I guess that
this battle is going to be one of those never ending battles that will rival
the 100 year war before it is over. It
is an interesting “rum war” with so many different tactics that continue to
keep both sides in the press almost weekly.
It's a fight
over ownership, heritage, revolution and rum.
It's a dispute that has lasted for decades over who is a
"real" Cuban, and pits US rum powerhouse Bacardi against French
spirits giant Pernod Ricard and its association with the Castro regime to
produce Havana Club, the best known Cuban brand. It involves court battles over trademarks,
legislation in the US Congress, and deep feelings of nostalgia and loss.
Bacardi has
launched an all-out marketing offensive to stake its claim to the US market for
its version of Havana Club, made with the original recipe purchased in 1994
from the brand's founders, the Arechebala family.
But Pernod
Ricard insists its Havana Club is the authentic version since it is distilled
in Cuba with 100 percent Cuban ingredients.
"Pernod Ricard joined forces with the government in order to get
profits from that stolen property," Bacardi brand executive Roberto
Ramirez told AFP. The Castro
government's Cuba Ron SA swooped in and registered the name with US
authorities, but because of the US trade embargo against the island nation
could not sell Havana Club to the key American market.
Bacardi began selling its Havana Club in 1995, produced
in Puerto Rico and sold in the US market with the slogan: "Forced from
home. Aged in Exile. Forever Cuban."
The Arechebala and Bacardi families were forced from home in the
aftermath of Castro's revolution and had all their assets seized, including
their rum-making factories. While
Bacardi had already established distilleries offshore, including in Puerto
Rico, the Arechebalas, who had been making Havana Club since 1934, and
distilling rum for decades before that, did not have the resources to start
over, so their US trademark lapsed in 1974.

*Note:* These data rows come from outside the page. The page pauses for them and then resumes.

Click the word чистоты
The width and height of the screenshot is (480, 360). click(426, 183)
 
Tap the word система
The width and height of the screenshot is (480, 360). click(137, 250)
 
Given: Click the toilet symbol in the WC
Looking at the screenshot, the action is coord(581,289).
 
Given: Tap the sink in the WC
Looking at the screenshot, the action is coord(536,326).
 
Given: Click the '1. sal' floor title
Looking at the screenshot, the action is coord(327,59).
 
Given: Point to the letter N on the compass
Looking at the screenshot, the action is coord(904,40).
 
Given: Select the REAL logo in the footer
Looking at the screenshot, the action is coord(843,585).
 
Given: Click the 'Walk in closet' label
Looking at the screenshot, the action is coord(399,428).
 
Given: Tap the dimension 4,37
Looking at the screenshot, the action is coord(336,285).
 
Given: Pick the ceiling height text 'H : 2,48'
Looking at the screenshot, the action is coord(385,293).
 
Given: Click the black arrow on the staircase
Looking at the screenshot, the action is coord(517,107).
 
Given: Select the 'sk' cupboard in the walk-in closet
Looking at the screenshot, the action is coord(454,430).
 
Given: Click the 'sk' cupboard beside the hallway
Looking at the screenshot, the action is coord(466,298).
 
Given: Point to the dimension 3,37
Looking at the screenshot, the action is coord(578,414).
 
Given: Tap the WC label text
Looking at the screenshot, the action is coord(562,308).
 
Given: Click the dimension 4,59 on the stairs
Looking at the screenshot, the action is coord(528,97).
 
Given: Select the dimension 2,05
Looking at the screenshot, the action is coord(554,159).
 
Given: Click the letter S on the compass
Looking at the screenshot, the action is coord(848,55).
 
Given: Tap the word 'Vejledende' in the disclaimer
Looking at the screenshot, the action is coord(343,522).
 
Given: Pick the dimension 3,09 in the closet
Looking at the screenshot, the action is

Since 1993, the Cuban company has been co-owned with
Pernod Ricard, the world's number two spirits maker, which sued Bacardi for
using the trademark. The firm dismisses
the Puerto Rican version as an upstart and says Bacardi is misleading consumers
with "false claims" they are the original Havana Club.
“Don't tell us we're not Cuban”. Bacardi has hit back hard, defending its
Cuban roots and its authentic recipe. It also has the support of legislators
from Florida who proposed a new law to ban the US from recognizing trademarks
stolen by the Castro government. In
January, the rum maker released a campaign featuring a Cuban-American walking
through Miami's little Havana -- or real Havana? -- reciting a poem about home. "Forced to leave home, but home never
leaves us. Wherever exile takes us... We walk carrying the musica of our island
and the amber rum born from it," the poem says.